# Required work:
Give the lines again word for word, beginning with the one containing "Instruction: Toggle word" and ending with the last line of the material below.

# Provided data:
■ ■ ■
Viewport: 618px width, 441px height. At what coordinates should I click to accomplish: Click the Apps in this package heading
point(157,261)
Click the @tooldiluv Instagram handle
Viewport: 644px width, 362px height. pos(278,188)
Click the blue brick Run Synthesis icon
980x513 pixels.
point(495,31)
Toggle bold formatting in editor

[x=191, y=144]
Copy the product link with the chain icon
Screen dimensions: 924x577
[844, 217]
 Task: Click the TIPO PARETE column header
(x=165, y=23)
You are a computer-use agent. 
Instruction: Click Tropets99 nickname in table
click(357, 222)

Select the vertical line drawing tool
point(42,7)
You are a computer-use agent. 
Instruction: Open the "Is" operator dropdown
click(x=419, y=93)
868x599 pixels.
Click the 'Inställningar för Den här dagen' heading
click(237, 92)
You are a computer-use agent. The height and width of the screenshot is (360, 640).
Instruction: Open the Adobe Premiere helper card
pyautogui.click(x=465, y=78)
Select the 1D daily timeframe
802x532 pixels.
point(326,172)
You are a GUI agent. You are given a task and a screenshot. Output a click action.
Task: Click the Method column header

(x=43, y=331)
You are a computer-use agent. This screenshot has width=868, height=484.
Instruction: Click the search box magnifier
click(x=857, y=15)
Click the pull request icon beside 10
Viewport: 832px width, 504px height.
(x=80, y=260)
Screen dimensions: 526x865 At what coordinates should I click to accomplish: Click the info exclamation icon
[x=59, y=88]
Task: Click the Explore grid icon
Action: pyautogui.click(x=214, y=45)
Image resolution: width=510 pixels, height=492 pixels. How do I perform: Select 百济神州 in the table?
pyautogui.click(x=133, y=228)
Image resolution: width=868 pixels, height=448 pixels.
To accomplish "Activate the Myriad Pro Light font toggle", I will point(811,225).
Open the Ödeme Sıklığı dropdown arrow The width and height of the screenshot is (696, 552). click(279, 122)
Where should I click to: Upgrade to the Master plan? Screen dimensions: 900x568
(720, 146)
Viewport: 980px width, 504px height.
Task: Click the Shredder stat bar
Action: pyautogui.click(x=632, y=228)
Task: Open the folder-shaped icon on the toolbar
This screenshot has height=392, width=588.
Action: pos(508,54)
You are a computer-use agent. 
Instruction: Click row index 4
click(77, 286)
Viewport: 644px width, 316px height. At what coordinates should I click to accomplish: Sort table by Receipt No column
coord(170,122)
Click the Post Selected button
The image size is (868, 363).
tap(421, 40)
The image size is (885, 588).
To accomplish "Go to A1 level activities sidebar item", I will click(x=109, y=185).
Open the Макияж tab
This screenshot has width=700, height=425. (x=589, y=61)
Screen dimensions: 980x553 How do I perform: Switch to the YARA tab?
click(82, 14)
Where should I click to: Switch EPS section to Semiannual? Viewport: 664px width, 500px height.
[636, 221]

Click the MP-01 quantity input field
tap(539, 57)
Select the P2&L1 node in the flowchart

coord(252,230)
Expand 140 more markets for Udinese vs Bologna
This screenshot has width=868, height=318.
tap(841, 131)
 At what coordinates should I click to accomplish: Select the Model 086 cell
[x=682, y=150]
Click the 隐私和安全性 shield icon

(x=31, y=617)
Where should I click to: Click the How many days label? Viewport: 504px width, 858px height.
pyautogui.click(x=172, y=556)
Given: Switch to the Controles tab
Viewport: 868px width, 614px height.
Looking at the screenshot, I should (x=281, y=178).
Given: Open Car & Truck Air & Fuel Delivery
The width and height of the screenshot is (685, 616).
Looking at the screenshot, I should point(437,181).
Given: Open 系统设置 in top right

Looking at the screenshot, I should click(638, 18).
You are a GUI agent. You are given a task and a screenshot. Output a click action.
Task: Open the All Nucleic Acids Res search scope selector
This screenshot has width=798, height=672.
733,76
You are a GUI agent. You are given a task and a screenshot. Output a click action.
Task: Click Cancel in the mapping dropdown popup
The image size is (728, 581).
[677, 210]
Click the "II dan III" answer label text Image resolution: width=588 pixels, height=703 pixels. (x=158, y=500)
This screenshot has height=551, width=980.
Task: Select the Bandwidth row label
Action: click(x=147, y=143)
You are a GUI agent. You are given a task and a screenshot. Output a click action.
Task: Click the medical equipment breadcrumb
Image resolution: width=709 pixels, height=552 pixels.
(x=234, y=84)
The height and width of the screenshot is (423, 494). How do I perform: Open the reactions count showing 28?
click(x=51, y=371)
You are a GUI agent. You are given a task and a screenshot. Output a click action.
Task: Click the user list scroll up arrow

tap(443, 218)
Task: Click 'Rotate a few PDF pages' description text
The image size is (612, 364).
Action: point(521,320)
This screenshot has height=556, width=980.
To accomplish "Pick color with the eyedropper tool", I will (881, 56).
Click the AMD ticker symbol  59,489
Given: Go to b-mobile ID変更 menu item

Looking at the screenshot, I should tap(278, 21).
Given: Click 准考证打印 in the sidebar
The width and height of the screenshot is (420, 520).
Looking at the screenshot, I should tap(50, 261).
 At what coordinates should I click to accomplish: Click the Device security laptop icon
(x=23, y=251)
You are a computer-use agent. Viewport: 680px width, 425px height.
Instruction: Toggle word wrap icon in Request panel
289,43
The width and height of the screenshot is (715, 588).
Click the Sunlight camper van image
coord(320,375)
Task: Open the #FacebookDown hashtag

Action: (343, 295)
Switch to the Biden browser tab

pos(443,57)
■ ■ ■
# The completed task:
Instruction: Toggle word wrap icon in Request panel
289,43
The width and height of the screenshot is (715, 588).
Click the Sunlight camper van image
coord(320,375)
Task: Open the #FacebookDown hashtag

Action: (343, 295)
Switch to the Biden browser tab

pos(443,57)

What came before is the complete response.